Громов попрощался с капитаном и поднялся на второй этаж в надежде поговорить с Людмилой Федоровной и еще раз почитать дневник покойного. Спустя три часа, когда Громов находился в кабинете Бориса Ивановича, перелистывая его дневник, позвонил мобильный телефон. Звонил капитан Жаров. Голос его звучал так, как у человека, нашедшего давно потерявшуюся вещь. В его голосе слышна была отдышка.
— Мы обнаружили, точнее собака взяла верный след, тело.
— Чье тело? — удивился Громов.
— Тело покойного Бориса Ивановича, — ответил капитан. — Оно почти не разложилось. Он выглядит, как будто его хоронили сегодня утром.
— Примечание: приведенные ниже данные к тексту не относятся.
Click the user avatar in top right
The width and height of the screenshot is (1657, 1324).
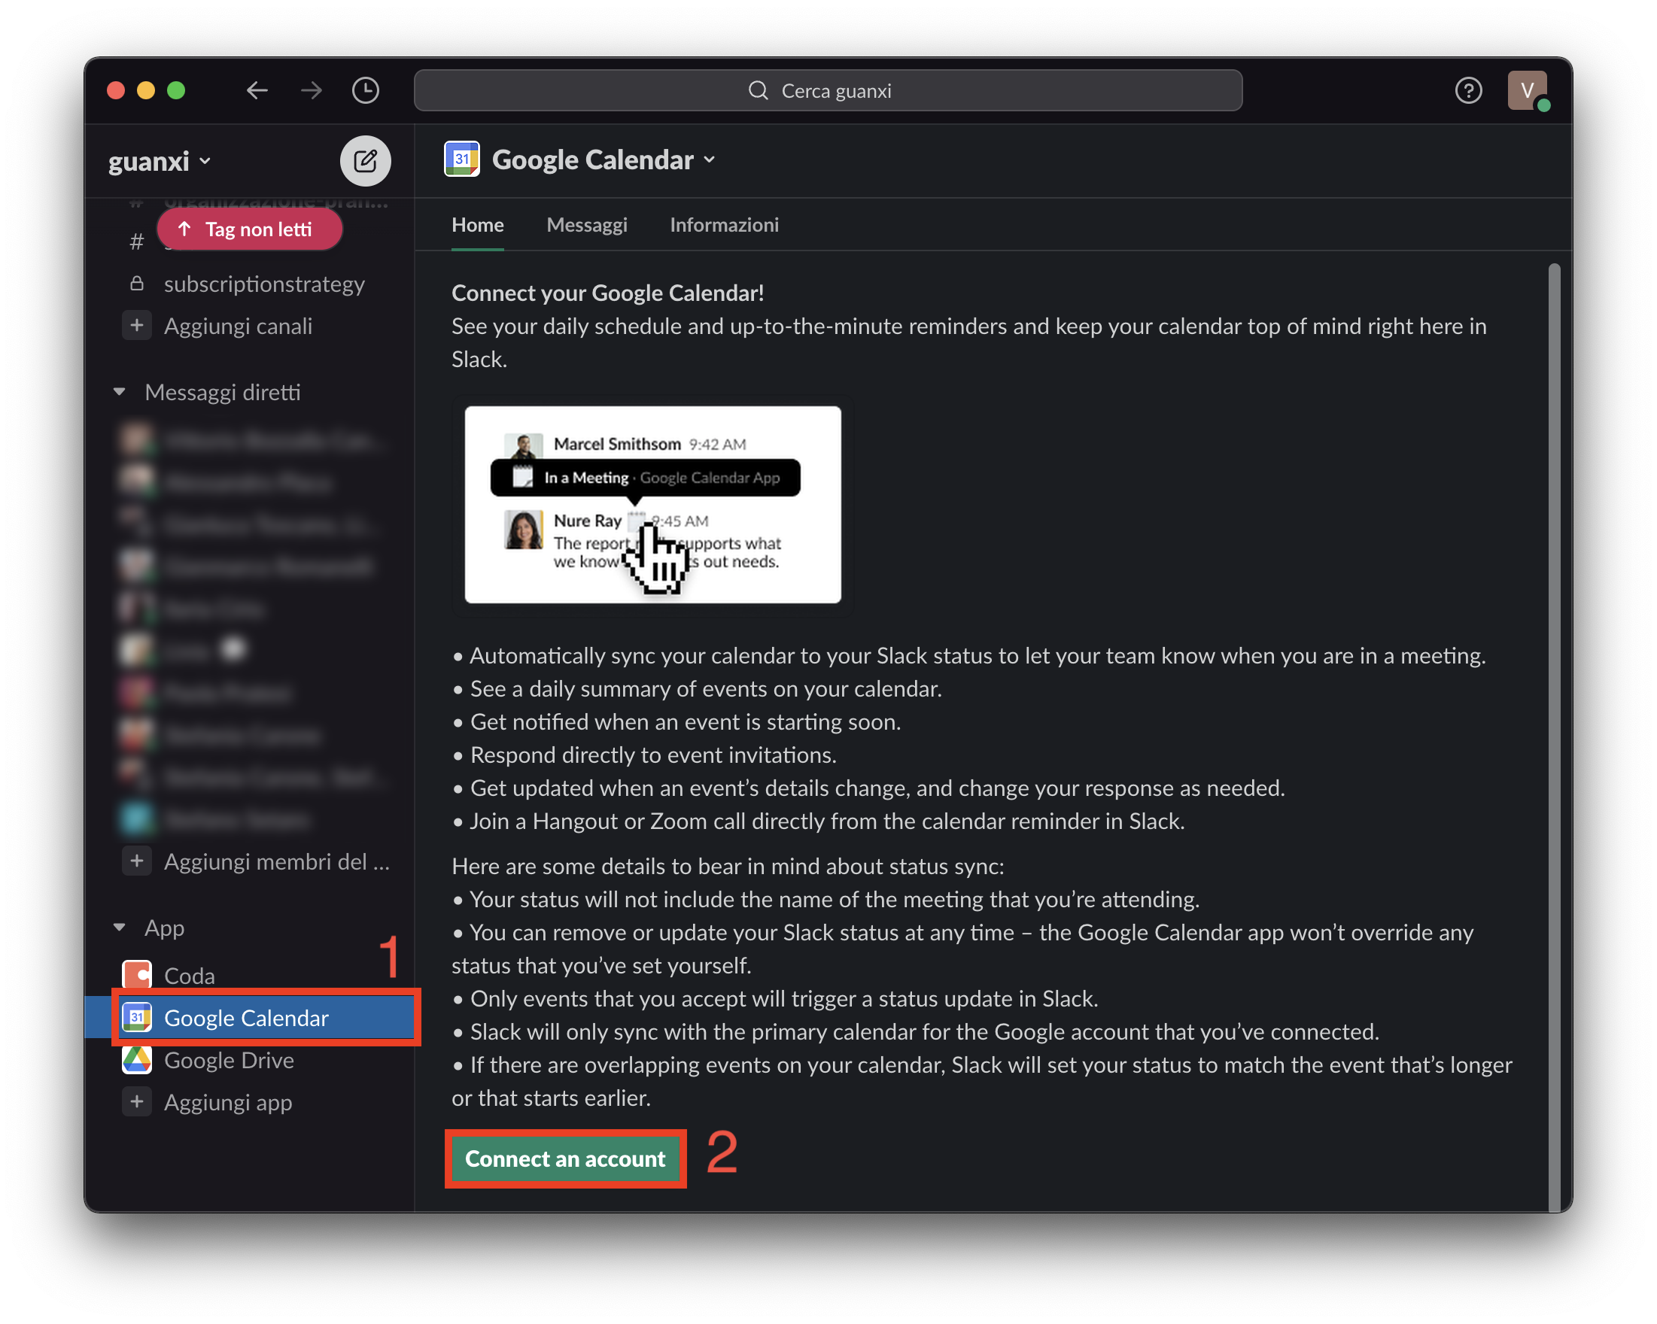coord(1526,91)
— В самом деле? — удивился Громов. — А его могила?
— Тело обнаружено на его могиле, будто он шел к ней. Могила разрыта, рядом мы обнаружили лопату, кто-то рыл землю.
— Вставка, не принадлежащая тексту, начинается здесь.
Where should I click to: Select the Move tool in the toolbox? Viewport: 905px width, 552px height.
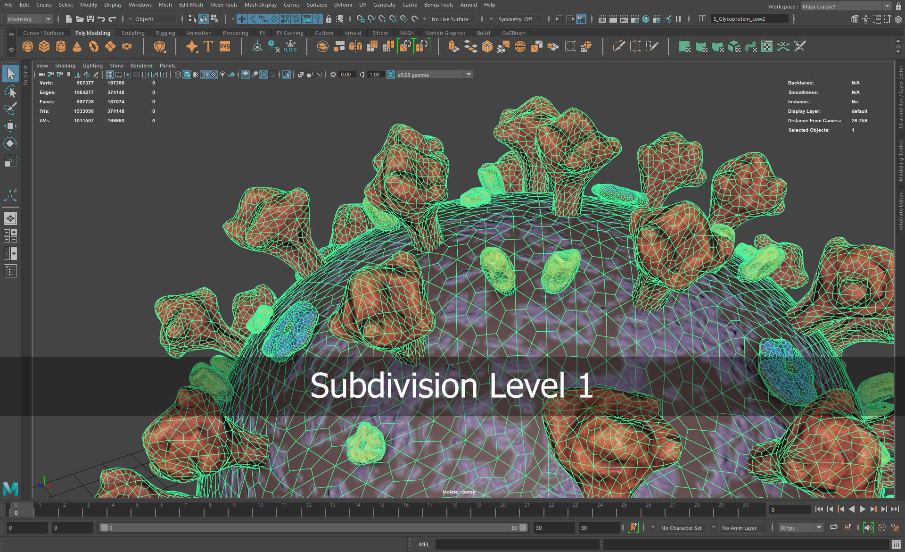click(x=10, y=125)
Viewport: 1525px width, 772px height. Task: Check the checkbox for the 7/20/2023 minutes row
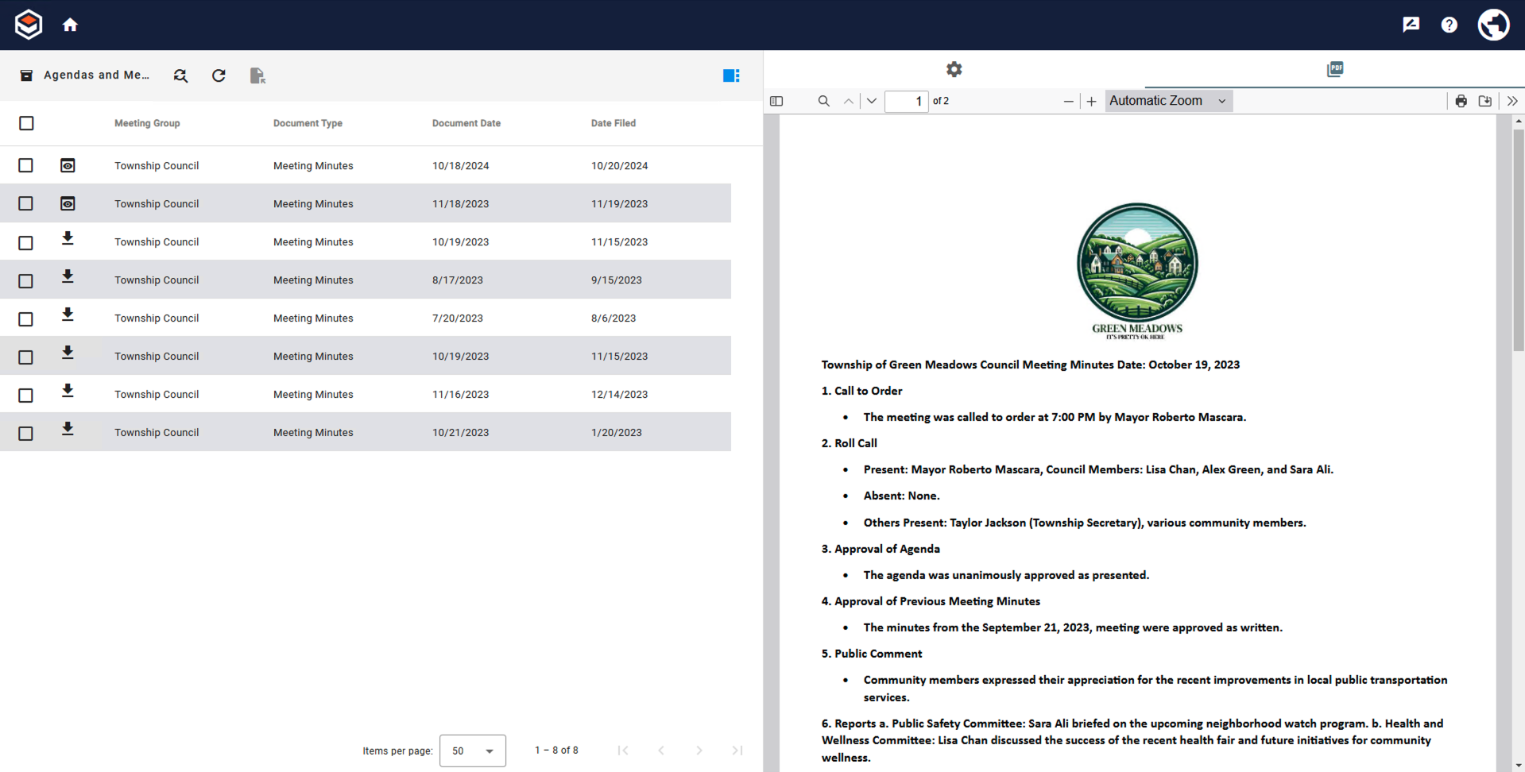25,318
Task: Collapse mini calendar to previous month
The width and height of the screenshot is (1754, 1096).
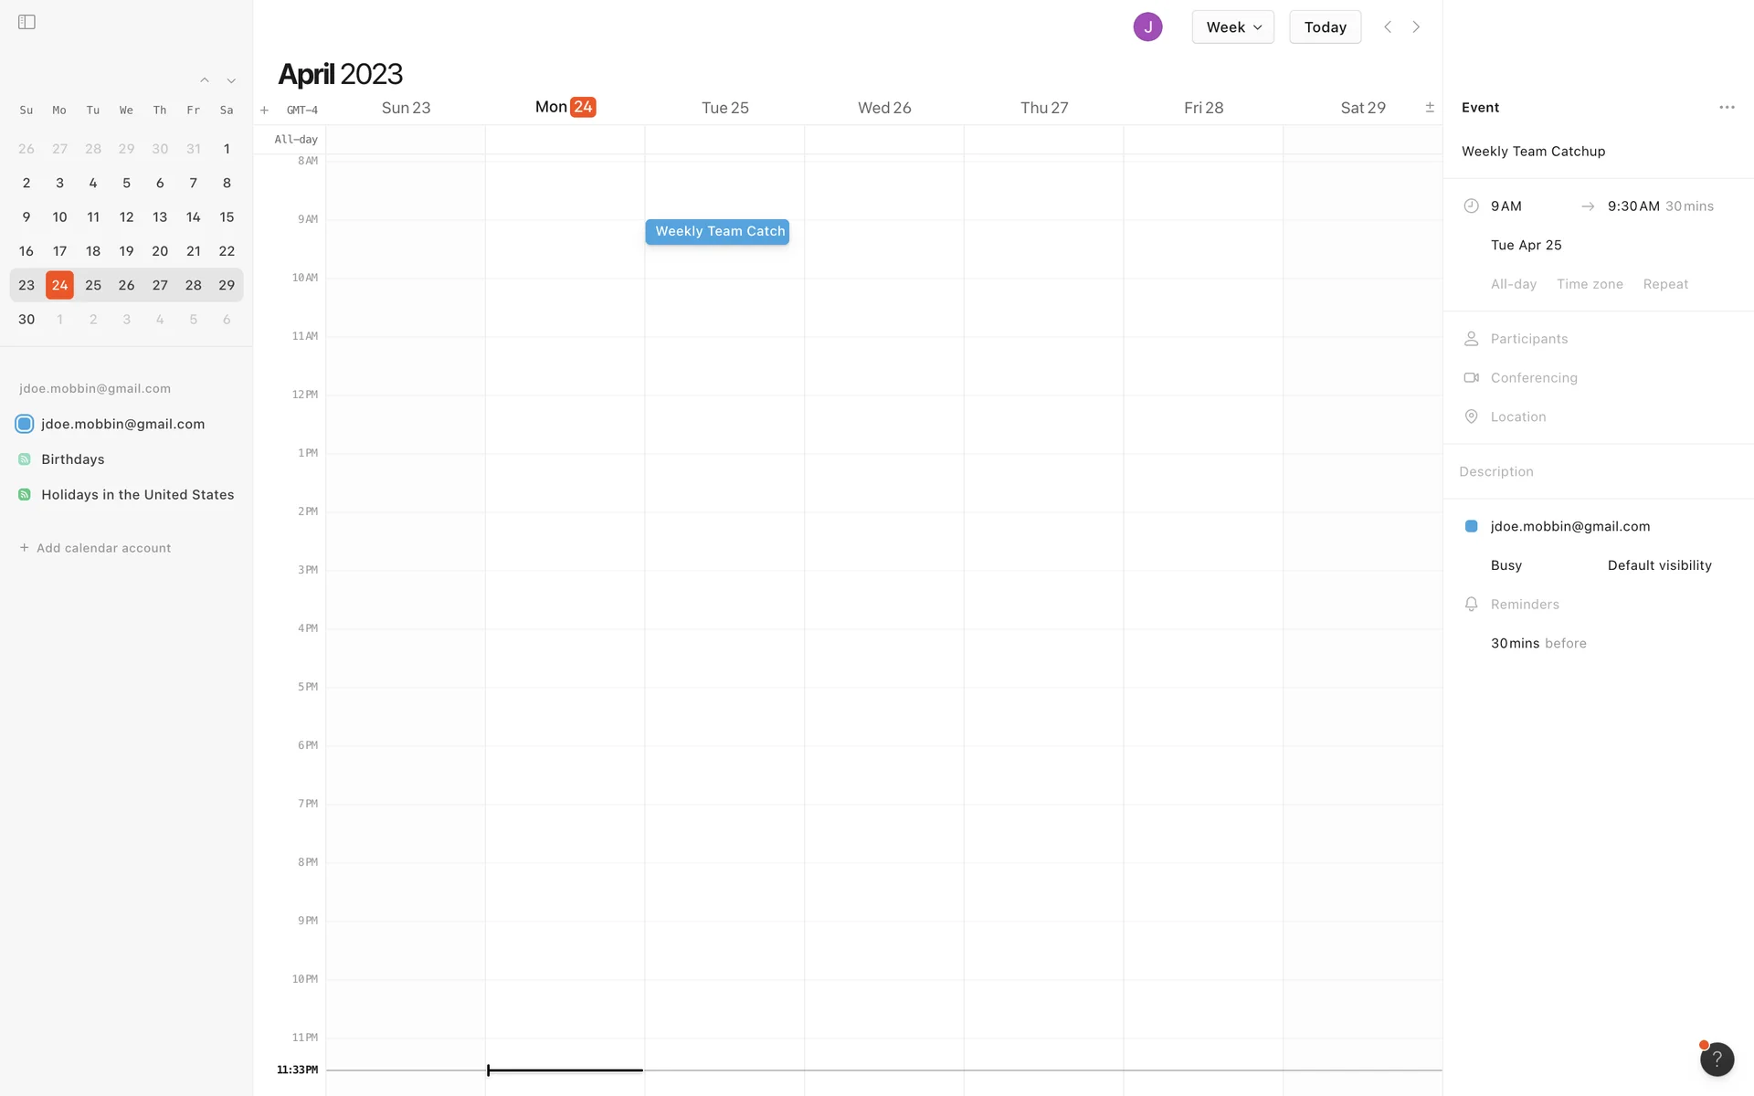Action: [x=205, y=80]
— Нужно срочно прочесать всю местность, — предложил Громов.
— Уже делается. Пока мы встретили только троих подозреваемых: двое рабочих, они приезжие, но живут у охранника кладбища, строят одну из местных дач, я проверял.
— Так, а третий?
— Это какой-то студент, негр из Африки. Он учится в Москве, а здесь живет у одной бабки. Я ходил к ней. Все верно, он снимает у нее комнату. В комнате только книги, ничего подозрительного.
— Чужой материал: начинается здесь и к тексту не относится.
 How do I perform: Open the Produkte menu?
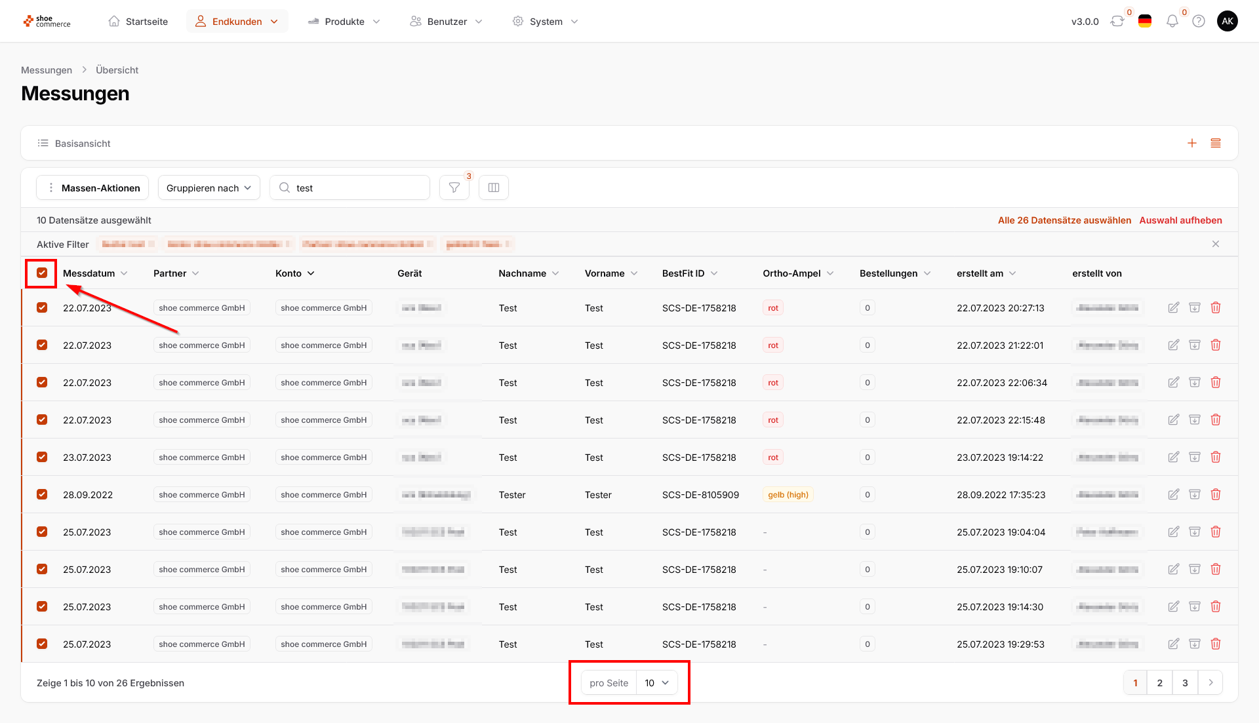pyautogui.click(x=344, y=21)
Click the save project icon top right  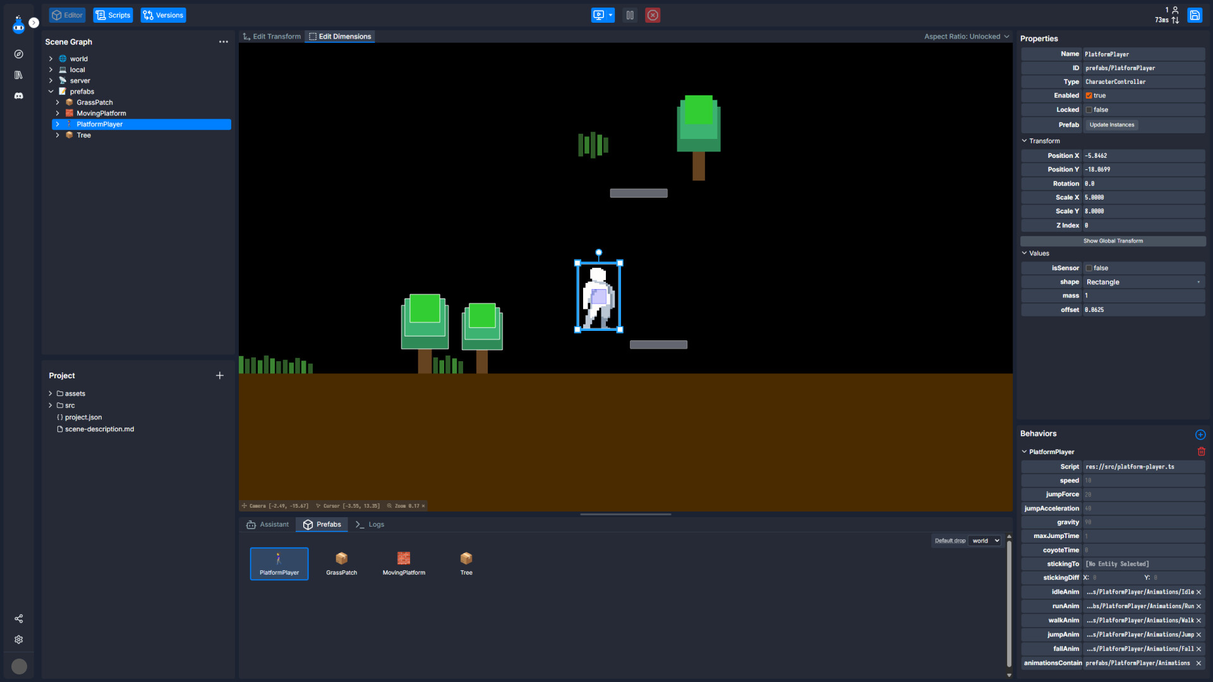point(1195,15)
Тем ни менее, слова «ничего подозрительного» не подействовали успокаивающе на бдительность опытного сыщика и разведчика. Громов вспомнил один из эпизодов Бориса Ивановича, описанного им в дневнике. Там говорилось о странном темнокожем африканце, обладавшем гипнотическим взглядом. И хотя это были лишь воспоминания, написанные, возможно, нетвердой рукой, и появившиеся в странном сне автора строк, но Громов не упустил этого из виду. Он рылся в голове, как порой роются хозяева дома в захламленном чулане, пытаясь отыскать нужную им вещь, затерянную когда-то. Он вспомнил слова пострадавшего лейтенанта Николая Сивцова, поведавшего ему странный, если не зловещий, сон, в котором ему привиделся образ чернокожего мужчины. Возможно, он пытался в мучительных порывах найти объяснение, то единственное, которое могло помочь ему выбраться из тюрьмы, и объяснило, в первую очередь, ему самому провалы в памяти. Лейтенант Сивцов держался за тот образ из сна, который снился ему в тюрьме, как за единственный спасательный трос, брошенный ему провидением или сновидением, для его же спасения из неприятной ситуации, в которой он оказался. Эти два случая, вынутых разными людьми из своего возбужденного сознания, удивительным образом были схожи видением черного человека. Возможно, их больное, воспаленное воображение играло с ними злую шутку, демонстрируя темнокожего мужчину, как порой бывает с людьми, чей мозг устал, воспалился от тягостных переживаний. Вот им и померещилось. Их возбужденное сознание выдало проекцию какого-то монстра, охотившегося за ними. «Память до конца не исследована, а сознание занимает лишь малую часть спящего мозга — только лобные извилины, — размышлял Громов. — И лишь узкая полоска нейронов, отвечающая за наши чувства, как слепец, спотыкаясь о неведомое, освещало темные и глубокие тайники скрытой памяти». Но все же, несмотря на все предрассудки, он, как опытный сыщик и бывалый разведчик, не мог пройти мимо всех тех странных обстоятельств, которые окутывали какой-то темной стеной, пока еще необъяснимые случаи. Количество вопросов в этих делах увеличивалось, число ответов оставалось неизменным.